◆ **EXERCISE AIM**: Copy only the lines between the one containing "Toggle the 结合层操作 checkbox" and the end of the records, both included, leaving out pictures.
### SUPPLIED MATERIAL
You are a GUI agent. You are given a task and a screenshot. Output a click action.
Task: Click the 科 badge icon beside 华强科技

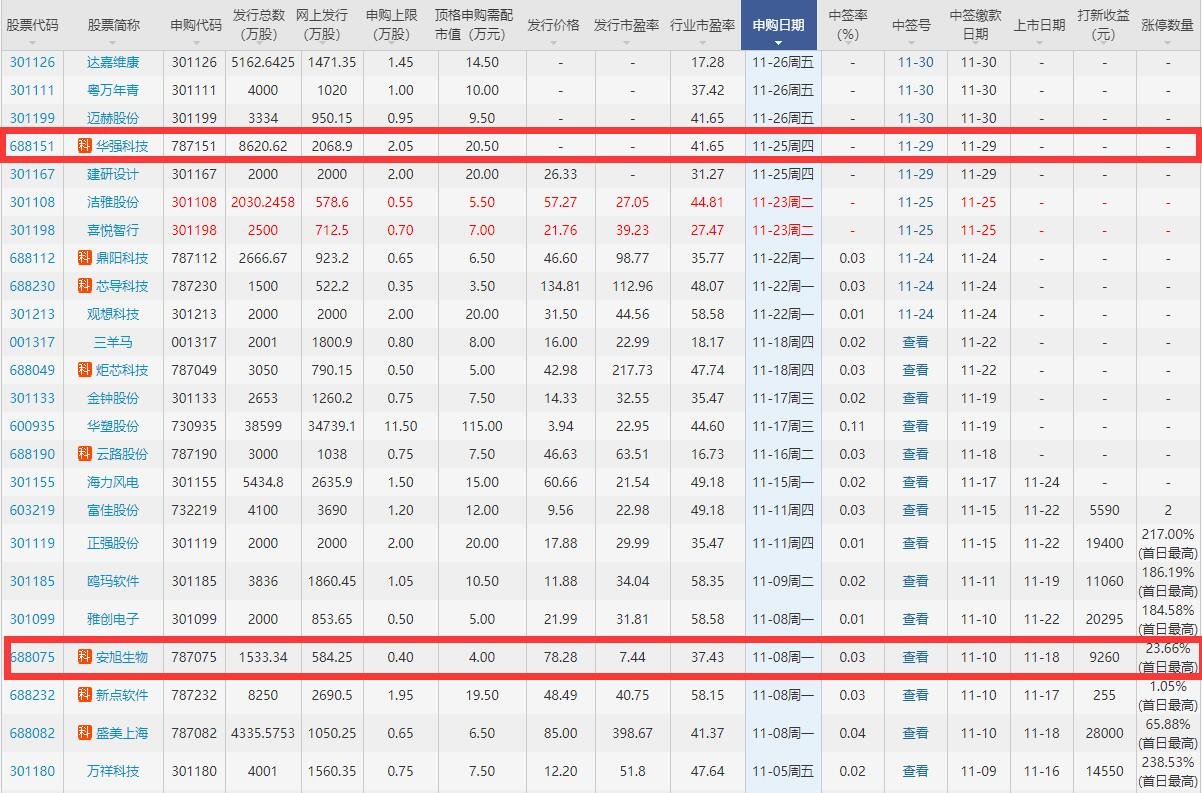pos(85,146)
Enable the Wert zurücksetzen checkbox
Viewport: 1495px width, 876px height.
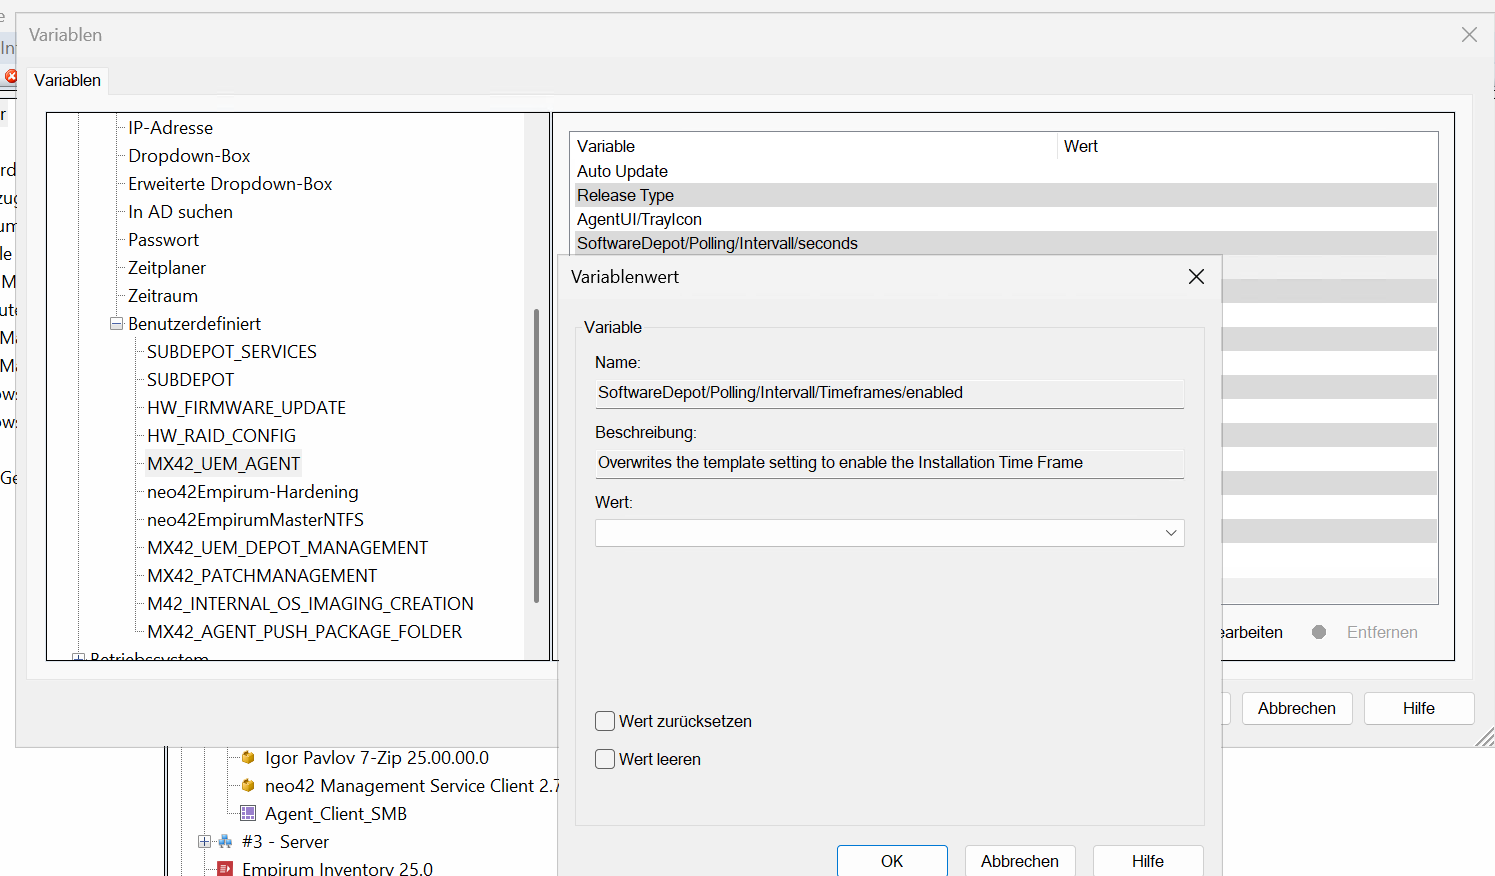click(605, 721)
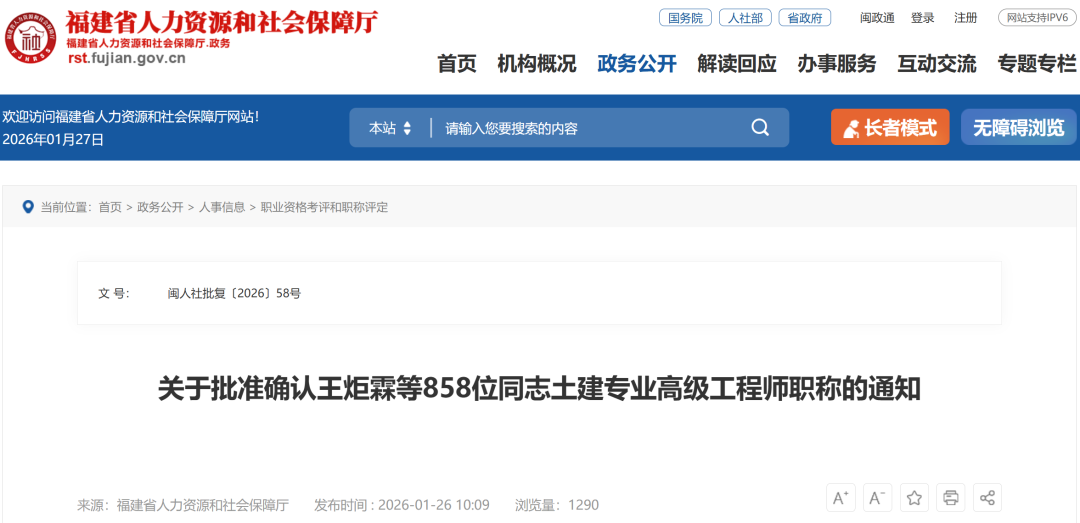The width and height of the screenshot is (1080, 523).
Task: Open share options icon
Action: (x=987, y=498)
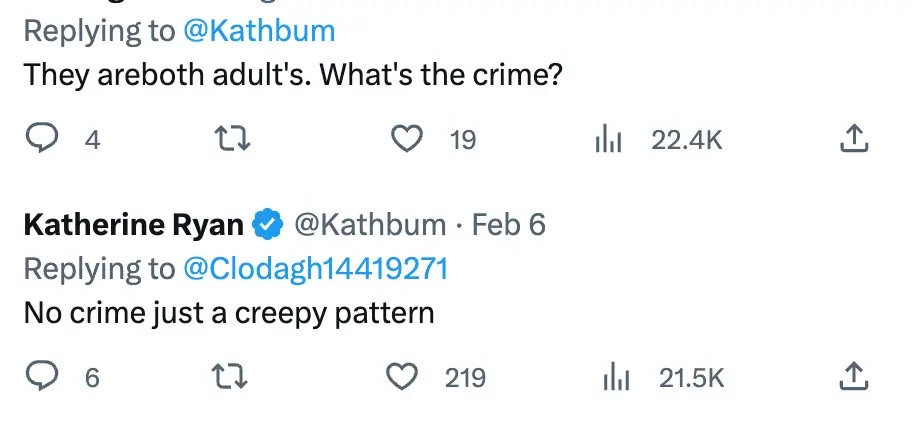Click the reply count 6

point(92,377)
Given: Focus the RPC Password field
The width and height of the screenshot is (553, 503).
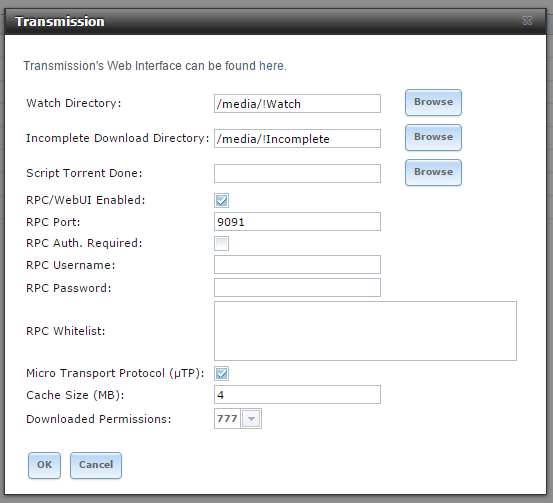Looking at the screenshot, I should pyautogui.click(x=297, y=287).
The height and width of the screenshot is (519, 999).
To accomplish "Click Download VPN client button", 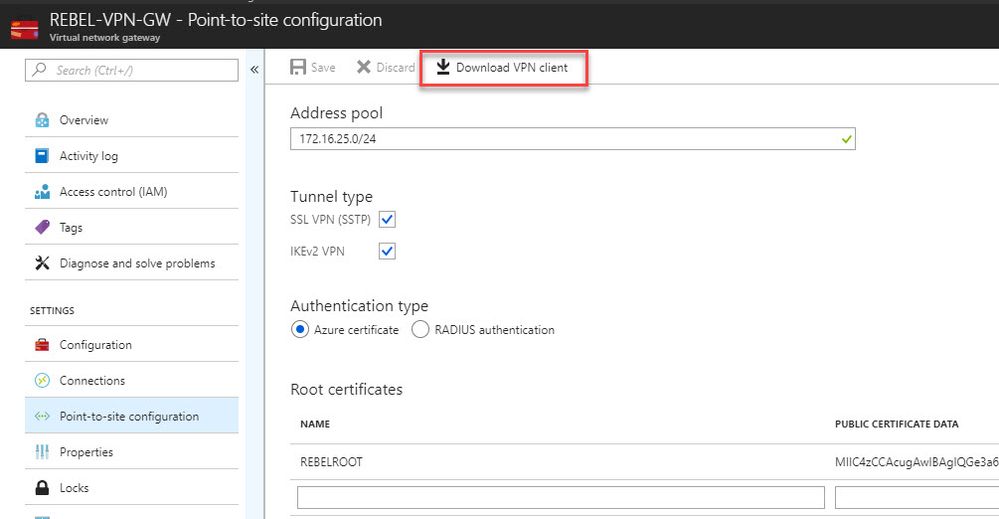I will point(502,68).
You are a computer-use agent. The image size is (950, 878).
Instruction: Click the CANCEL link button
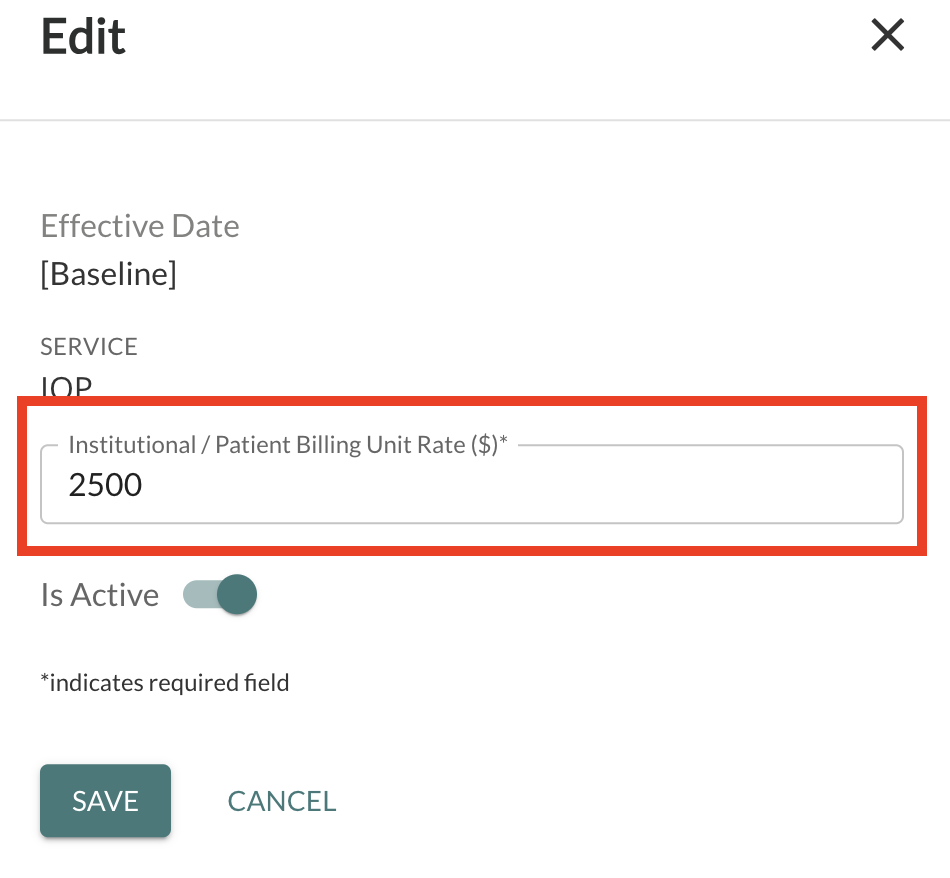click(x=282, y=801)
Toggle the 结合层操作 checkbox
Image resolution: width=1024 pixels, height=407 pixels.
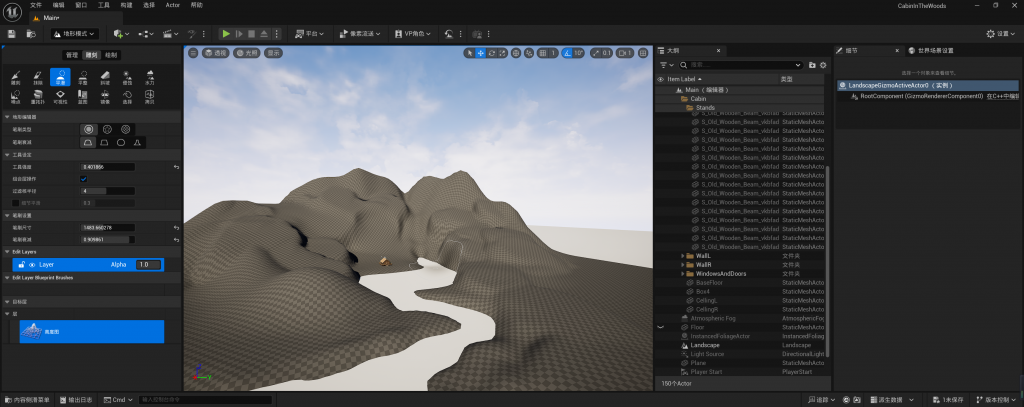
######
◆ **WRITTEN REPLY**:
Toggle the 结合层操作 checkbox
Image resolution: width=1024 pixels, height=407 pixels.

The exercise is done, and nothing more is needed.